Aim of the exercise: Using the entries that follow, collect the lines where the word "Settings" appears.

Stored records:

• • •

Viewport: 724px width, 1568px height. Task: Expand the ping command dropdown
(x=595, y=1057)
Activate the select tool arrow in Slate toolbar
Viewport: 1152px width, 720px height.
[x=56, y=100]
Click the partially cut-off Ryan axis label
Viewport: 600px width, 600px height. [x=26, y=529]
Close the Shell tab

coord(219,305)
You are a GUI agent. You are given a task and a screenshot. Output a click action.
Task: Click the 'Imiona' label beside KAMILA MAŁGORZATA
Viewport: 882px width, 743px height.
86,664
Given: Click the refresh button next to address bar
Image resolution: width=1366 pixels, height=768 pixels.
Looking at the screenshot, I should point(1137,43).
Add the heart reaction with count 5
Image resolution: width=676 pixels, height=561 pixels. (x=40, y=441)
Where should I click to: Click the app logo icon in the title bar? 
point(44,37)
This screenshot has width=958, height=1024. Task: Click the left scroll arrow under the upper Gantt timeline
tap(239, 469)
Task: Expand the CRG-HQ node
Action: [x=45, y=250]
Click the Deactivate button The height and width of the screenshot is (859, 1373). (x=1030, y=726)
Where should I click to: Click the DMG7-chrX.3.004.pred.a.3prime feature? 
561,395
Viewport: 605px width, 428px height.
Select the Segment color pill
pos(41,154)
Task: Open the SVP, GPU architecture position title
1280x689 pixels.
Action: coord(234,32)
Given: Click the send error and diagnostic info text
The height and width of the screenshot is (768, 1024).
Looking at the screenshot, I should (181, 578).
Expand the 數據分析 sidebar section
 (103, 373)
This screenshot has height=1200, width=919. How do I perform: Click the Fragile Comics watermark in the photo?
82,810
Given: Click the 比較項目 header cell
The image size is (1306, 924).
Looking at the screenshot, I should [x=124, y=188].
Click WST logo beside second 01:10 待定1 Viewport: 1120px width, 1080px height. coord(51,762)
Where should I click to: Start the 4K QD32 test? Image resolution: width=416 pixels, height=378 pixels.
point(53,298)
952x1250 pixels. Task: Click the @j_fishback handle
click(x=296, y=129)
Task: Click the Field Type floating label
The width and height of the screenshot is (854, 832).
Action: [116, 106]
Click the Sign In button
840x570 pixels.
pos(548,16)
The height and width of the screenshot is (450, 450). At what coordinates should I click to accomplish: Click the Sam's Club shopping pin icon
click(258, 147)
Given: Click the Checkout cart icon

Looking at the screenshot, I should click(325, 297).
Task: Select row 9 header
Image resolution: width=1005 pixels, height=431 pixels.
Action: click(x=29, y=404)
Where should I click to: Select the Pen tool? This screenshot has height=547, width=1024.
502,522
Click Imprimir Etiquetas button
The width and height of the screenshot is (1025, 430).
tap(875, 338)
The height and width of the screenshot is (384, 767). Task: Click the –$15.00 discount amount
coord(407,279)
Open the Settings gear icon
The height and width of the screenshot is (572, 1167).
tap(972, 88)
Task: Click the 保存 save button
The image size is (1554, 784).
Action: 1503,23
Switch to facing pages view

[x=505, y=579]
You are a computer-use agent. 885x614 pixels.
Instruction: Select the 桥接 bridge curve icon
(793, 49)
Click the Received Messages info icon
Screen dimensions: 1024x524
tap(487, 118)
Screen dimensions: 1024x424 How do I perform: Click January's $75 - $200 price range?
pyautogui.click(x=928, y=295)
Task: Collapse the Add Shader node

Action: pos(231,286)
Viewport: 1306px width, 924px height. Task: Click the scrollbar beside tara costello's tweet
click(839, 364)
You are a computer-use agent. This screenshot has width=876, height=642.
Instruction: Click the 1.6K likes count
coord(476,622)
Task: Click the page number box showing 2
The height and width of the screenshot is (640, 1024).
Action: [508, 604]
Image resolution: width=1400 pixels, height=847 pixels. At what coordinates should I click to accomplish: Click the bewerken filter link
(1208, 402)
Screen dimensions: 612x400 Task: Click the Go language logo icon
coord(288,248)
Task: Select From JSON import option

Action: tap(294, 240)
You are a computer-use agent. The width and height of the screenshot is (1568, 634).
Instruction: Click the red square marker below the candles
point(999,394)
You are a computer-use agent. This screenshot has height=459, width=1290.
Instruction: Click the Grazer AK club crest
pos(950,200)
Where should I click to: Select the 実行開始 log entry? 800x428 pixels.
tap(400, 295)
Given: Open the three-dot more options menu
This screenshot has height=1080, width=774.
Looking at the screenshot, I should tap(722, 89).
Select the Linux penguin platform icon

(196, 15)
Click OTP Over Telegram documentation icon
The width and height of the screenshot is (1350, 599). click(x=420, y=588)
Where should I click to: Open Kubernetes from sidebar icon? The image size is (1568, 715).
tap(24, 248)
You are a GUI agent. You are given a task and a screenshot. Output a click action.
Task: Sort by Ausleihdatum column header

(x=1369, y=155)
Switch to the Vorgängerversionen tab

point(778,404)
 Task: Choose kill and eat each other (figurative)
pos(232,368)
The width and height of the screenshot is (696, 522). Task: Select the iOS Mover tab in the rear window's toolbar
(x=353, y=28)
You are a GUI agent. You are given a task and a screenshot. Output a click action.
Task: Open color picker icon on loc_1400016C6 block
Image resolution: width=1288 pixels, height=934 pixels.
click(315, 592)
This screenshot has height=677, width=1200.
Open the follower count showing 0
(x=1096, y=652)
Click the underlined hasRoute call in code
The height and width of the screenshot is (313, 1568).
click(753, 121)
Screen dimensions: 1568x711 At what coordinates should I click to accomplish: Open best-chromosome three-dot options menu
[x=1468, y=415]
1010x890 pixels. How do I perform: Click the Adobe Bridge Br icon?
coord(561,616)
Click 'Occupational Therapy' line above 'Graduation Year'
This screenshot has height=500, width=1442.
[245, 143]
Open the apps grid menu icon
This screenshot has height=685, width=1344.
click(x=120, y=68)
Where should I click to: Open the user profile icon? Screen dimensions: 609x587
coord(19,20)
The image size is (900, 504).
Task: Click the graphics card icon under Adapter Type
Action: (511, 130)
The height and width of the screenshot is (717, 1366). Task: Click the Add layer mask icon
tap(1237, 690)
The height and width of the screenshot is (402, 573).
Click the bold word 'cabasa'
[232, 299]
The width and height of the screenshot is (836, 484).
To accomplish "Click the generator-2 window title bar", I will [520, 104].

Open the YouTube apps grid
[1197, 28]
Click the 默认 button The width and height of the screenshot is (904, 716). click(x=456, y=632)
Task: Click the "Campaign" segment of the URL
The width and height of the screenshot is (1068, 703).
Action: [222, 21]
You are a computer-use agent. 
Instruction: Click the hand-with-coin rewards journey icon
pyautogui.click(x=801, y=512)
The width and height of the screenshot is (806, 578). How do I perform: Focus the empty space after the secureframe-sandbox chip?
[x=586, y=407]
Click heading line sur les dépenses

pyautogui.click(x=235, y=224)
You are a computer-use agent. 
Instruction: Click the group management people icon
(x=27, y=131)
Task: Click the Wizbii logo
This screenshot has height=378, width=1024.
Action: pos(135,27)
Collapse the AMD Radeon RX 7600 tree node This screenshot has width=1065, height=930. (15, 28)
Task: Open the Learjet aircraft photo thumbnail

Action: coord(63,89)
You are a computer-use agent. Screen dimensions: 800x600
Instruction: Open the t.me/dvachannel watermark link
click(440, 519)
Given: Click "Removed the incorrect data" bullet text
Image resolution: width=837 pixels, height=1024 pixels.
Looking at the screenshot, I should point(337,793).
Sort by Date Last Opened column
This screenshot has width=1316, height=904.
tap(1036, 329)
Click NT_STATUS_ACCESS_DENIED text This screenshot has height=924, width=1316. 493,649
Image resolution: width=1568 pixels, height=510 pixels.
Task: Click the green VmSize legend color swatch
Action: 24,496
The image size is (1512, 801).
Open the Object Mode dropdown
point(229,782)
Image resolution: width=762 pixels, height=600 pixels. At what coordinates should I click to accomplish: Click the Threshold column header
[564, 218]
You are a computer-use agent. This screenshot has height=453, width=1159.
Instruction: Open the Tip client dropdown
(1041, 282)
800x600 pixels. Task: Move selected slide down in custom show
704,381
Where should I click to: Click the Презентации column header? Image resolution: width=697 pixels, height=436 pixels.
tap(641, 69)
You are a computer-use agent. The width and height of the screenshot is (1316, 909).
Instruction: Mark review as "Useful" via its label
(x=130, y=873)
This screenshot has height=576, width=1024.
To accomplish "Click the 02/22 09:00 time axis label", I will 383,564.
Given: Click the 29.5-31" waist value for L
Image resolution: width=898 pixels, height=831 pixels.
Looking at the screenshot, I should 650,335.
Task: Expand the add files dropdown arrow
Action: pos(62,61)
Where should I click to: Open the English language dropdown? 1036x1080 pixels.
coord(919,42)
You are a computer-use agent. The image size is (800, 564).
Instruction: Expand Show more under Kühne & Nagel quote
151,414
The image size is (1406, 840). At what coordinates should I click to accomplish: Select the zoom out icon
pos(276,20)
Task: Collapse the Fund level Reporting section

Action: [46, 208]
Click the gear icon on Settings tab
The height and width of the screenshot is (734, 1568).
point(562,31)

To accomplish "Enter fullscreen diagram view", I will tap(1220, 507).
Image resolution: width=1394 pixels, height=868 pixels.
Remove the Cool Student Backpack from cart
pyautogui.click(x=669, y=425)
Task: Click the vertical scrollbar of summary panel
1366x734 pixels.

• • •

Result of the task:
Open the Settings gear icon
Click the gear icon on Settings tab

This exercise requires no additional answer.